Photo by City Clock Magazine (flickr, CC BY-NC-SA 2.0)

Photo from Flickr by City Clock Magazine (CC BY-NC-SA 2.0)

As we exit the tram, the women continue to sit in silence. On the sidewalks, I enthusiastically start explaining to my husband why I had previously shushed him.

Scene three

Running to the metro station in order to catch the 8.50 train, I feel already late in starting my day with lots to do before 10am. Entering the metro panting, I sit in my favorite spot – the front seat in the first wagon, just behind the driver. As soon as I take my winter coat off to cool down, like any other day I grab a copy of the free “Metro” newspapers, left below the window by a previous passenger. I unfold them and recognize a photo of a budget store in the University of Helsinki’s metro station on the front page. The image is featured with a yellow title:

“A  P E C U L I A R  N A M E  D I S P U T E
University of Helsinki Gets Angry at a Cheap Retail Chain.”

This was followed by tiny white letters:

“Tokmanni retail chain will open on Thursday a store previously known as Kaisaniemi’s Tarjoustalo under a new name, “University of Helsinki’s Tokmanni”. University of Helsinki plans to sort out legality of the name”.

Photo by DracoEssentials (Wikimedia Commons, CC BY 3.0)

Photo by DracoEssentials (Wikimedia Commons, CC BY 3.0)

Intreagued, I flip to the rest of the story on page four. Under a title “University Gets Annoyed by a Cheap Store”, there is a half-page account of the name dispute. With different views from the University’s Communications Director, the Executive Director of the Tokmanni concern, and the Name Planner at the City of Helsinki, there was also bizarrly information for the opening ceremony of the store at 9 o’clock that day. To the first 1000 customers there would be a plastic bucket.
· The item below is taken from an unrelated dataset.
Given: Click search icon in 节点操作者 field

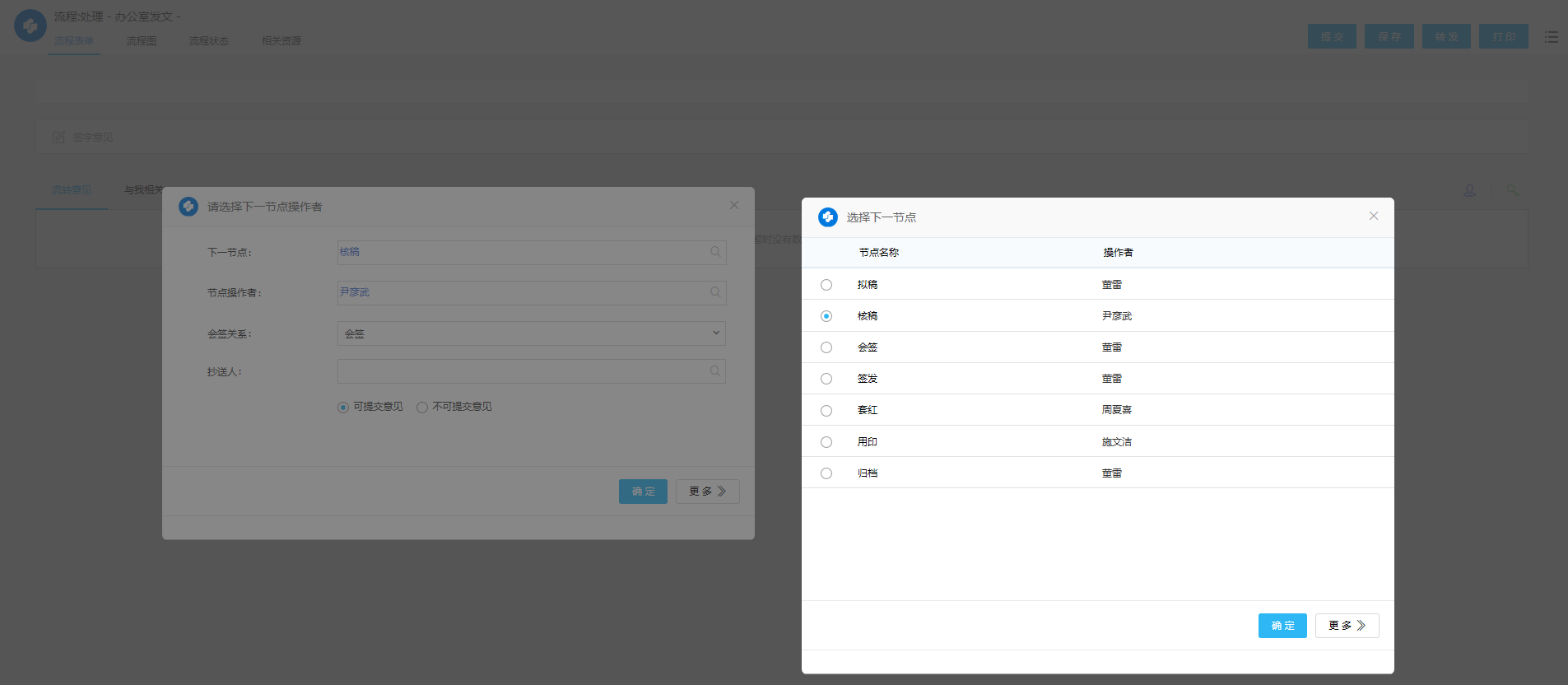Looking at the screenshot, I should (x=715, y=292).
It was already 9:05. I think to myself, I don’t have time for this, I need to start replying to all those e-mails that have been piling up. However, when I disembark from the metro and I bump into a person carrying a white bucket with the red “Tokmanni” label, my curiosity overruns my sense of responsibility and I instead head towards the store. While I didn’t know the bucket I acquired during this detour would become one of the central artefacts of my research, I did immediately appreciate the toothpaste that was placed in it, since we had just ran out that morning.

Epilogue

In its 375 years of existence, the University of Helsinki travelled not only through time, but also through space, as it was moved from Turku to the new capital and was spread from its initial location in the Senate Square to other parts of a growing Helsinki. Parallel to all these movements, the relationship between the university and its environment has also changed, which my study, through events like this name dispute, tries to explore.
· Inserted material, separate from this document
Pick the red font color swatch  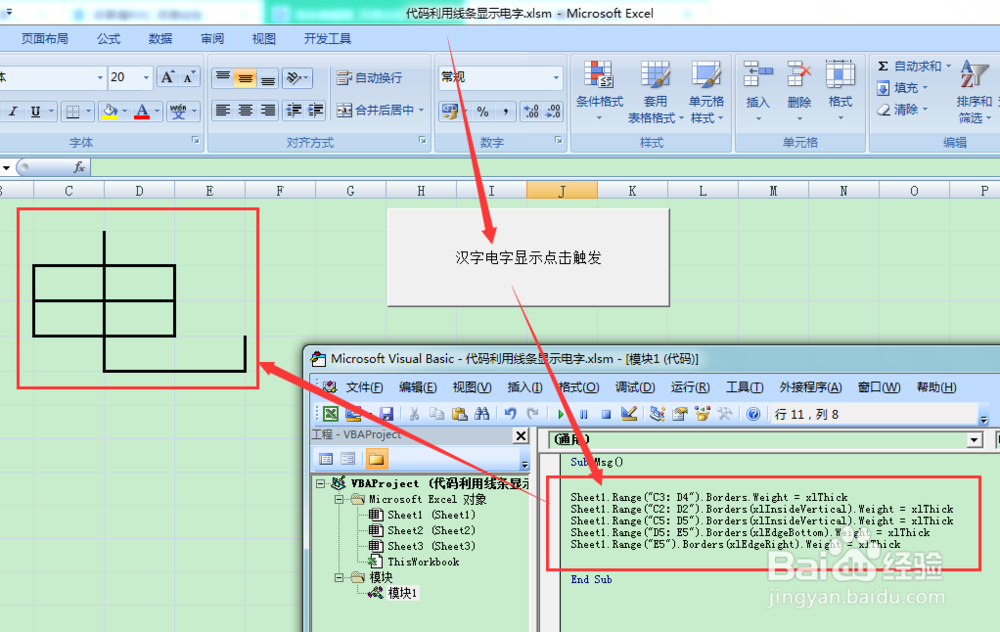coord(142,110)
However, simultaneously in the journey of an ethnographic object, there is also a journey of an ethnographer. This is almost always a physical journey (in my case mostly by public transportation), but also an intellectual one, as I attempt eventually to give a theoretical significance to my ethnographic material (cf. Strathern 1999:1-11).
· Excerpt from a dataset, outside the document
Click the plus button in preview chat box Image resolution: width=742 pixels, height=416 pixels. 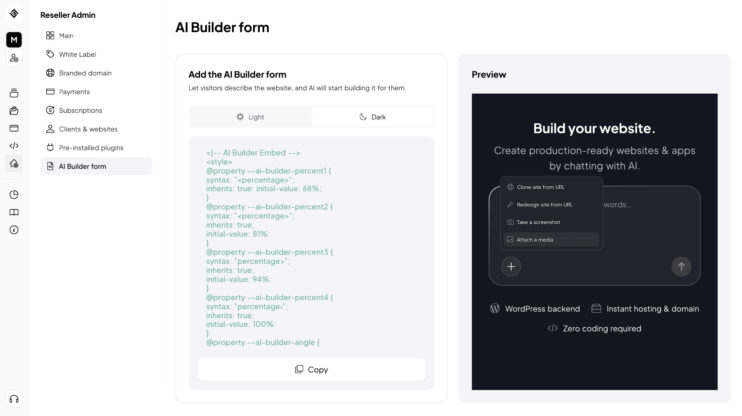tap(511, 266)
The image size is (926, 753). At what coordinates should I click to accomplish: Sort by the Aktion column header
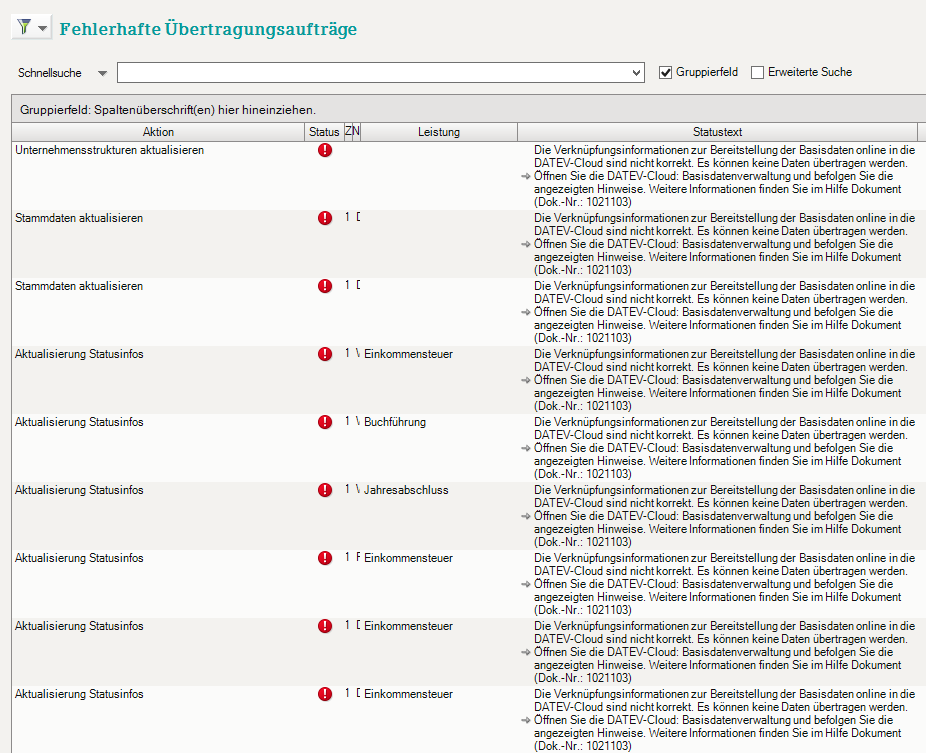pyautogui.click(x=158, y=132)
For an anthropology doctoral candidate, conducting research is also a social journey, since it constitutes a rite of passage for becoming a full member of both academic and anthropological ‘communities’. The former entails graduating from a university PhD programme, the latter completing long-term ethnographic fieldwork. However, nowadays since these two seem to be predominantly associated with different modes of knowledge production – one demanding a strictly defined research framework, the other an utterly flexible one – anthropologists might not often be the most exemplary of doctoral students within an ‘efficiency-obsessed’ university environment.

Yet ethnographers’ continuing presence in the academic setting inevitably reminds researchers of other epistemological possibilities beside the currently hegemonic ones, where something as extraneous and banal as an ordinary metro or tram ride could yield enormously important insights into one’s research subject.

References

Strathern, Marilyn. 1999. Property, Substance and Effect: Anthropological Essays on Persons and Things. London-New Brunswick: Athlone Press.